Regardless, I'll set up my haunt and enjoy the night as I see fit and leave others to do the same.


----------



## jadewik (Dec 6, 2007)

My church does Trunk-or-Treat. I don't really like it as much as doing the home-haunt-thing-- it's more difficult to set up than anything. There are plusses, but ultimately I'd rather set up at home.

I did Trunk-or-Treat in 2006 with my witch setup. It took us 2 car trips to get all my stuff there and three to get it home! Heh. However, the constant flow of kids was kinda fun. I was able to do some really interactive things-- more like a "show" than just passing out candy (I had a fogging cauldron with candy in it and bottles and jars of ingredients that I tossed in to "make the candy", then I had the kids say "trick-or-treat; smell my feet; give me something good to eat" before pulling the candy out). However, I really burned through the candy. If I hadn't set a limit, I'd have had nothing left for Halloween... so that was a major draw-back.
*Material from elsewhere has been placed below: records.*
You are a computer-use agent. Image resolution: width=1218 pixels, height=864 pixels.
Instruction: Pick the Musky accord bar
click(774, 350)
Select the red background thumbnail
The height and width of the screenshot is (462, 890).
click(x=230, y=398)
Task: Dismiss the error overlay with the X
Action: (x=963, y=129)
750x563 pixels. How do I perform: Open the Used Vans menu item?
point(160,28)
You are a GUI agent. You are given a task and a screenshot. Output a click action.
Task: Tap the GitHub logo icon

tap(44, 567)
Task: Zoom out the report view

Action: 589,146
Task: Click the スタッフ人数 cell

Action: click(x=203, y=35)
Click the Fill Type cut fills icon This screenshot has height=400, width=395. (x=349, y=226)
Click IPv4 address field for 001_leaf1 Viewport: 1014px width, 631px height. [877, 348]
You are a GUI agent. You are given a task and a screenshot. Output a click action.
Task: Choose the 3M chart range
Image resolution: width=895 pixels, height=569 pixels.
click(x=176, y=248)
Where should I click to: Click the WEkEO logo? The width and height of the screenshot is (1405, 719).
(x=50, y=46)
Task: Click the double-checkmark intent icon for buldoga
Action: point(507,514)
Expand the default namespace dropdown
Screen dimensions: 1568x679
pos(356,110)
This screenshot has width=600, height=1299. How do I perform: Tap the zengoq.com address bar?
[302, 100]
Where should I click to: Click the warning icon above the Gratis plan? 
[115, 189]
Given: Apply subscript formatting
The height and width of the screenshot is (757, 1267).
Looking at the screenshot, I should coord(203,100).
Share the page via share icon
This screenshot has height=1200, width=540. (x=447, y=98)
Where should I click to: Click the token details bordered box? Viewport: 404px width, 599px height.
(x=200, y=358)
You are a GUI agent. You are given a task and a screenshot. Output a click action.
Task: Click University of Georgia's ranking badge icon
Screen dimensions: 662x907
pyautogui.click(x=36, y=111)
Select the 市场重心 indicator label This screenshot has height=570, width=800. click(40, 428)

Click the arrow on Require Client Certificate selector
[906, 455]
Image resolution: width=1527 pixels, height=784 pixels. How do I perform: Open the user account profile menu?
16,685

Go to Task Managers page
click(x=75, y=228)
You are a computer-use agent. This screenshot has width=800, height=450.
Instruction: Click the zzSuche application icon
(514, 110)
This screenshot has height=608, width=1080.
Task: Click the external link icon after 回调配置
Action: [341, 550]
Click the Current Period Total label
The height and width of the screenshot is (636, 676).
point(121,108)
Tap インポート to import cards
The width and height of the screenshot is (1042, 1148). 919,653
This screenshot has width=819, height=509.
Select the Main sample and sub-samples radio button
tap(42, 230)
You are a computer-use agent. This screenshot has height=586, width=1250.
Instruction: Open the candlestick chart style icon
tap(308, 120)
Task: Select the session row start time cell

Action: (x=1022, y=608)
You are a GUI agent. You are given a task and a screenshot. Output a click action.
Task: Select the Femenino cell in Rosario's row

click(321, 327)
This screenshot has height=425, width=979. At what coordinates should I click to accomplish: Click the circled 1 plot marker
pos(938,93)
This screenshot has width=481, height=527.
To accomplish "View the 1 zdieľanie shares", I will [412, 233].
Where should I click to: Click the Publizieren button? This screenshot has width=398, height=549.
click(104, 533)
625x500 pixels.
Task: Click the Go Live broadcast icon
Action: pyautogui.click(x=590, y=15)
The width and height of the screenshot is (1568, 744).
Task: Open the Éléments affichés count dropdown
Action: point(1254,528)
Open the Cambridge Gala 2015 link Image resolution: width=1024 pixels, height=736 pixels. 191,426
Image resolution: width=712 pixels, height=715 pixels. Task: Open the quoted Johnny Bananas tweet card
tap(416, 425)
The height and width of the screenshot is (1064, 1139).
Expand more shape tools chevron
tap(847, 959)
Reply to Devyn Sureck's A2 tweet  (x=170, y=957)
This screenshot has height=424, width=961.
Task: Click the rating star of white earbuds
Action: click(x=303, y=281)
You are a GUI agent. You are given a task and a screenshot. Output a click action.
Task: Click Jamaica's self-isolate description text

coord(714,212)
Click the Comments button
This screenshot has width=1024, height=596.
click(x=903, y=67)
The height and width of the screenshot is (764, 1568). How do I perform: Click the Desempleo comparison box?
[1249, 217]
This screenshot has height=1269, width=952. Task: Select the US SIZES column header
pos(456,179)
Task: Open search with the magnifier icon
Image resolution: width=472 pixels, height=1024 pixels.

I'd planned on stamping hands in 2007 to keep kids from doing too many visits to my trunk.

I didn't do anything with my church in 2007. The moron-lady in charge of the committee organizing the event scheduled it on Halloween (despite me telling her not to-- yeah, I was on the committee too.) I heard it was a flop. They ran out of food and candy... and the kids were disappointed.

This year, I am attending a different building. They scheduled the party for the Wednesday before Halloween JUST FOR ME! Mehehe. I'll be passing out candy in a Spook Alley they're letting me run. (I'm so tickled!) The rest of the gang will be doing Trunk-or-Treat in the parking lot. Bwahaha! I'll also be doing a home haunt. So, it's the best of BOTH worlds.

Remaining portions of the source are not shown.